When Walmart pledged last year to buy an extra $50 billion in U.S.-made goods over the next decade, it appeared to give reshoring initiatives a shot in the arm—and it may still do so. After all, the company did host a U.S. Manufacturing Summit, which brought together representatives from 500 supplier companies, 32 state governments, major retail industry leaders and other retailers.


But as has been noted, reshoring initiates may not always go smoothly. Suppliers trying to reshore production face a number of challenges, including a shallow pool of component suppliers, a sometimes inexperienced workforce, and other obstacles.


“A lot of the tribal knowledge and skill sets are gone because the humans who used to do that work have either retired or died,” says H. Kim Kelley, CEO of Hampton Products International, in a recent Reuters story.
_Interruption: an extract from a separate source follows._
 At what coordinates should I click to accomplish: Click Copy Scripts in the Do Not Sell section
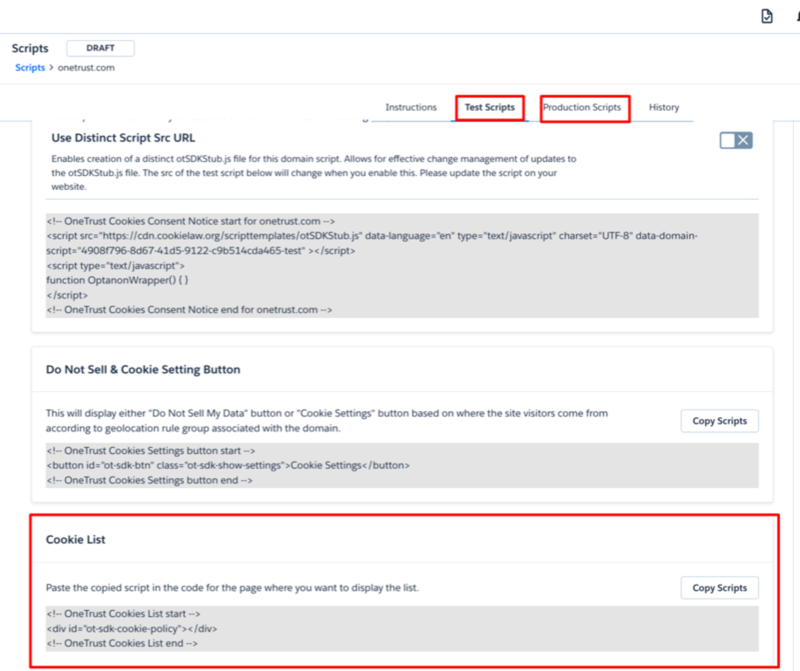720,421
The maker of locks, lighting and other household hardware began selling products made in Asia to Walmart in the 1990s, and is now supplying it with some U.S.-made products. Trying to rebuild that manufacturing capability, while making products that meet Walmart’s standards, can require companies to “start from scratch,” Kelley says.


Cindi Marsiglio, the Walmart vice president overseeing the U.S. sourcing push, says the retailer and its existing suppliers have 150 active reshoring projects in various stages of development. However, finding U.S.-made component parts has emerged as an on-going problem for all too many companies. For example, Hampton, which also makes tow straps, tie-downs and bungee cords for the automotive market, had a difficult time locating a U.S. maker of lightweight but strong polyester yarn. Other suppliers complain of difficulty finding small motors, as well as plastic injection molding equipment and computerized cut-and-sew tools, Marsiglio says in the Reuters article.


The issue is so widespread that Walmart is making it the focus of the company’s 2014 U.S. Manufacturing Summit this August in Denver. The company’s plan is to offer an opportunity for meetings between suppliers and raw material and component providers. Walmart also says it’s especially interested in having factory owners with excess capacity attend the event—even those that aren’t interested in supplying Walmart directly—in the hope that they can become contract manufacturers to Walmart suppliers looking to produce in the U.S.


In the meantime, Walmart will also host what it calls a Made in USA “Open Call” event this July at its Bentonville, Ark., home office to focus on new business development. Current suppliers that wish to present new categories will be featured alongside suppliers with U.S. manufacturing capabilities who aren’t currently doing business with Walmart.


Factors such as lower domestic energy prices, increasingly competitive wage rates paired with improved product quality, more control over the supply chain, and the ability to ship and deliver quickly to meet shifting U.S. customer demands are certainly appealing. At the same time, depending on industry, many companies’ long-term growth opportunities still lay in Asia, Latin America, Africa and other countries. Still, a case often can be made for reshoring at least some manufacturing—or at least considering the option.


If your company has—or is—reshoring production or some of it, what problems have been encountered? Will initiatives and forums such as those Walmart is sponsoring help?